### ASSIGNMENT
Print, exactly as they appear in the listing below, the lines from the line with "has height=274, width=361." to the line with "Image resolution: width=580", with both end lines kept.

### DATASET EXCERPTS
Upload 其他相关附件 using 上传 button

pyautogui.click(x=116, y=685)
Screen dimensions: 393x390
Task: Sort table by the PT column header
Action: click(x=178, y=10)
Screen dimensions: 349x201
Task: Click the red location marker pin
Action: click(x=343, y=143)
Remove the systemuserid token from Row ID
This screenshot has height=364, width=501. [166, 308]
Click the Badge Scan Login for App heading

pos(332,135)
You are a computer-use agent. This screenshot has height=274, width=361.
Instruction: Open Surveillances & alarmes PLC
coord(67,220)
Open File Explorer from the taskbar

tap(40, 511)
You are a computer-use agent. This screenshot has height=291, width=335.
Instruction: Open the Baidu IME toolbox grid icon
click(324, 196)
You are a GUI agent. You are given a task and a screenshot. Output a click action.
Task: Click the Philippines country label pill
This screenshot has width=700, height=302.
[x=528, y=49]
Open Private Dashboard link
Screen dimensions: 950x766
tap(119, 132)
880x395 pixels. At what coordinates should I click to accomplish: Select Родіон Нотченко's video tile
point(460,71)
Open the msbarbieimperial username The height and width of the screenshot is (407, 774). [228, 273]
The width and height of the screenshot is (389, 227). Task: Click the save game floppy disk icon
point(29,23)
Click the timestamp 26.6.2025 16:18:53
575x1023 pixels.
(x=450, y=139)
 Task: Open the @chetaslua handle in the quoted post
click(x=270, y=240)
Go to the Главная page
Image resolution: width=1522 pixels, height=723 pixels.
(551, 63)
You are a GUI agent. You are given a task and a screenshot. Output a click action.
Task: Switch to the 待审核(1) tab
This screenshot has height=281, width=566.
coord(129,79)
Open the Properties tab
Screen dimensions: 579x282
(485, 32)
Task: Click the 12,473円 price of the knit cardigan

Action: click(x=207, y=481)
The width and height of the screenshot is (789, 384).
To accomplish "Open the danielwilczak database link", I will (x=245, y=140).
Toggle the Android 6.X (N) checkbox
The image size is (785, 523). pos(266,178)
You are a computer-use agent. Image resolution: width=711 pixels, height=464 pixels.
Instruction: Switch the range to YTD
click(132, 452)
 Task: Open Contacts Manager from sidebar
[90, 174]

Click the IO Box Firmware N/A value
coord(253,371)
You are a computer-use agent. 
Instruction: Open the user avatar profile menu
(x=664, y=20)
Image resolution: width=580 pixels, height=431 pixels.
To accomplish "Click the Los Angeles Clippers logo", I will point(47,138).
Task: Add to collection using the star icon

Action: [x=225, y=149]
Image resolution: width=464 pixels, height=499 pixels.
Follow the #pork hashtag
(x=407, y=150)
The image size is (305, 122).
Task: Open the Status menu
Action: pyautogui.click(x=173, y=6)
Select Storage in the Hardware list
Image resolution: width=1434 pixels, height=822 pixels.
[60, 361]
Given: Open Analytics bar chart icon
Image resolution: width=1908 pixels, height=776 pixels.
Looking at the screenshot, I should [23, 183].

### RESPONSE
You are a computer-use agent. This screenshot has height=274, width=361.
Instruction: Open Surveillances & alarmes PLC
coord(67,220)
Open File Explorer from the taskbar

tap(40, 511)
You are a computer-use agent. This screenshot has height=291, width=335.
Instruction: Open the Baidu IME toolbox grid icon
click(324, 196)
You are a GUI agent. You are given a task and a screenshot. Output a click action.
Task: Click the Philippines country label pill
This screenshot has width=700, height=302.
[x=528, y=49]
Open Private Dashboard link
Screen dimensions: 950x766
tap(119, 132)
880x395 pixels. At what coordinates should I click to accomplish: Select Родіон Нотченко's video tile
point(460,71)
Open the msbarbieimperial username The height and width of the screenshot is (407, 774). [228, 273]
The width and height of the screenshot is (389, 227). Task: Click the save game floppy disk icon
point(29,23)
Click the timestamp 26.6.2025 16:18:53
575x1023 pixels.
(x=450, y=139)
 Task: Open the @chetaslua handle in the quoted post
click(x=270, y=240)
Go to the Главная page
Image resolution: width=1522 pixels, height=723 pixels.
(551, 63)
You are a GUI agent. You are given a task and a screenshot. Output a click action.
Task: Switch to the 待审核(1) tab
This screenshot has height=281, width=566.
coord(129,79)
Open the Properties tab
Screen dimensions: 579x282
(485, 32)
Task: Click the 12,473円 price of the knit cardigan

Action: click(x=207, y=481)
The width and height of the screenshot is (789, 384).
To accomplish "Open the danielwilczak database link", I will (x=245, y=140).
Toggle the Android 6.X (N) checkbox
The image size is (785, 523). pos(266,178)
You are a computer-use agent. Image resolution: width=711 pixels, height=464 pixels.
Instruction: Switch the range to YTD
click(132, 452)
 Task: Open Contacts Manager from sidebar
[90, 174]

Click the IO Box Firmware N/A value
coord(253,371)
You are a computer-use agent. 
Instruction: Open the user avatar profile menu
(x=664, y=20)
Image resolution: width=580 pixels, height=431 pixels.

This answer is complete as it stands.